You finish your soda, you go to the next level. Time is irrelevant. Bonus cups are all over the place, but they do nothing to prolong your sugar-suffused gander. When you're done, you get to take your sipping talents elsewhere. The game allows you to enjoy your drink in a park, at the beach, or in the cold vacuum of space. Your adventure ends after only 5 levels, but Brierly hopes to add more environments in the future.
Brierly coded Soda Drinker Pro in just 19 hours. He then posted the game online as a free download. Later on, he rewrote the whole thing in Unity, a cross-platform game engine. Soda Drinker Pro features about 100 songs (all composed by Brierly). It also includes the standalone game Vivian Clark (where you get to be whatever creature or object you touch).
Fast Facts: Carbonated beverages were the results of European efforts to recreate effervescent waters from natural sources. Waters from mineral springs were reputed to have strong therapeutic properties, so chemists from the 17th century began forcing gases into liquids.

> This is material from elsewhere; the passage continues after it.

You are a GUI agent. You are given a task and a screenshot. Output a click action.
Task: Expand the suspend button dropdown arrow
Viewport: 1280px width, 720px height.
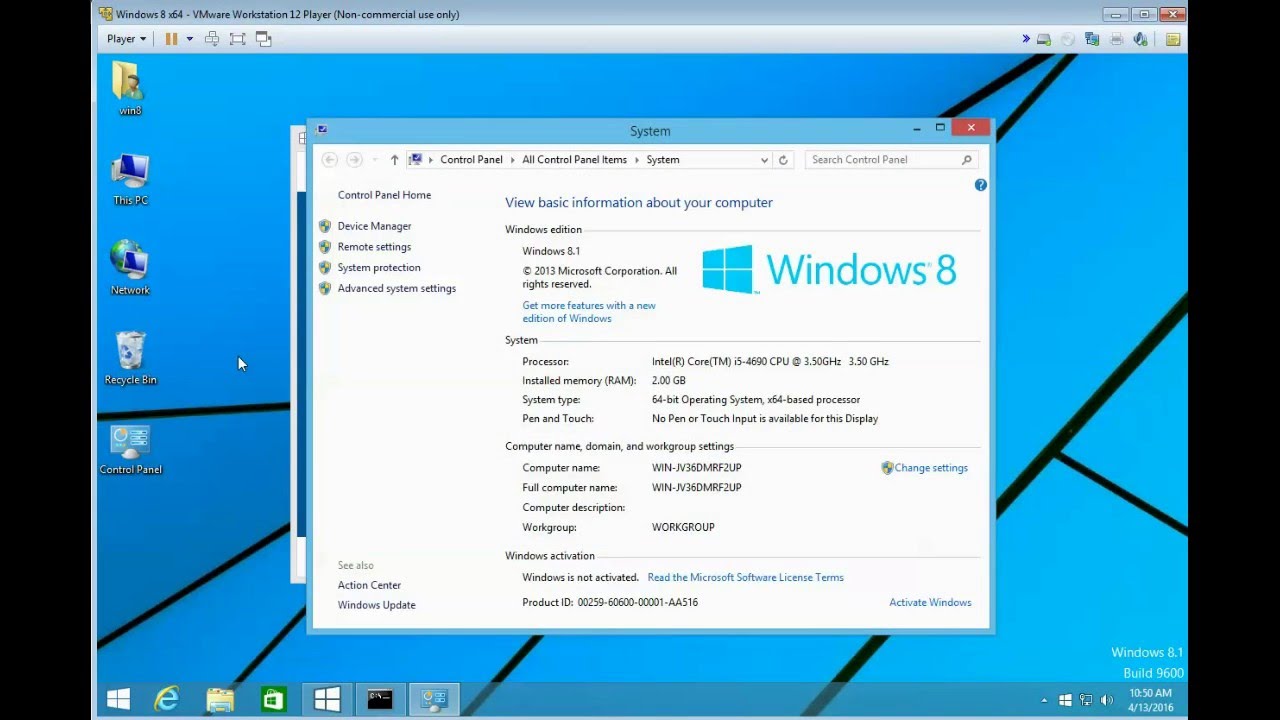tap(190, 38)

A game where you get to be a goat is silly, but silly is what makes the Internet go round.
Goat Simulator owes its surprising popularity to a YouTube video. Swedish game developer Coffee Stain Studios uploaded footage of the title's alpha gameplay as a joke. The program was never meant for commercial release, but the company didn't count on everyone getting behind the game. The public clamored for the simulator to be published, and Coffee Stain Studios, in the end, gave in to the uproar.

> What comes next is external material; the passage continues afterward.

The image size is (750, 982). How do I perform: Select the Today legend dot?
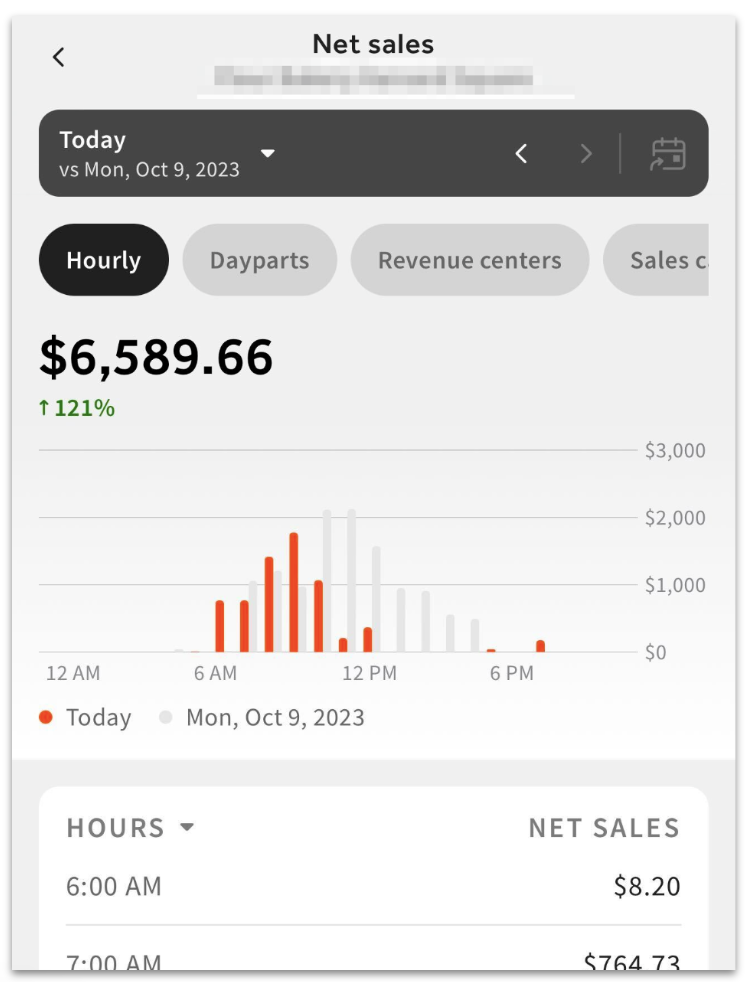click(x=47, y=717)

Another YouTube upload followed the original viral video. "Okay [sic] Internet you win," Coffee Stain Studios admitted (in bold letters). At the same time, the company announced the coming of the game to the Steam platform. The studio solicited preorders, but made sure to remind gamers about tempering their expectations. "Goat Simulator is a small, broken and stupid game," Coffee Stain Studios warned. "It was made in a couple of weeks so don't expect a game in this size and scope of GTA with goats. In fact, you're better off not expecting anything at all actually. To be completely honest, it would be best if you'd spend your $10 on a hula hoop, a pile of bricks, or maybe a real-life goat."
Goat Simulator finally saw the light of day on April 1, 2014. The game had bugs, as promised, allowing for exaggerated physics and a completely durable hollow-horned beast. The game had all the destruction and comical surprises suggested by the two videos. Best of all, it retained the charm that won everyone over in the first place.
In the game, you are allowed to live out your maniacal, murderous, and masochist goat fantasies. You can roll a boulder down a hill and over an unsuspecting barbecue party, for example. You can get hit by traffic, jump from dizzying heights, or fly around using an uncontrollable jetpack if you want to. You can even rule a secret kingdom and gain magical powers.
Goat Simulator features missions to give you more cuds to chew on. Game goals vary from high-score objectives to trifling challenges that ask you to press certain keys several times. You can, of course, skip these optional achievements and just terrorize everyone with your destructive antics and your impossibly long tongue. The nonlinear gameplay gives you freedom to approach the game any way you want.
Goat Simulator includes in-play options like slow motion and rag-doll physics to further the laughs. Everyone can also modify the game via Steam Workshop.
Fast Facts: The term "scapegoat" was the result of a mistranslation. The English scholar William Tyndale misread the proper name of a Canaanite demon as the Hebrew equivalent of the phrase "goat that departs."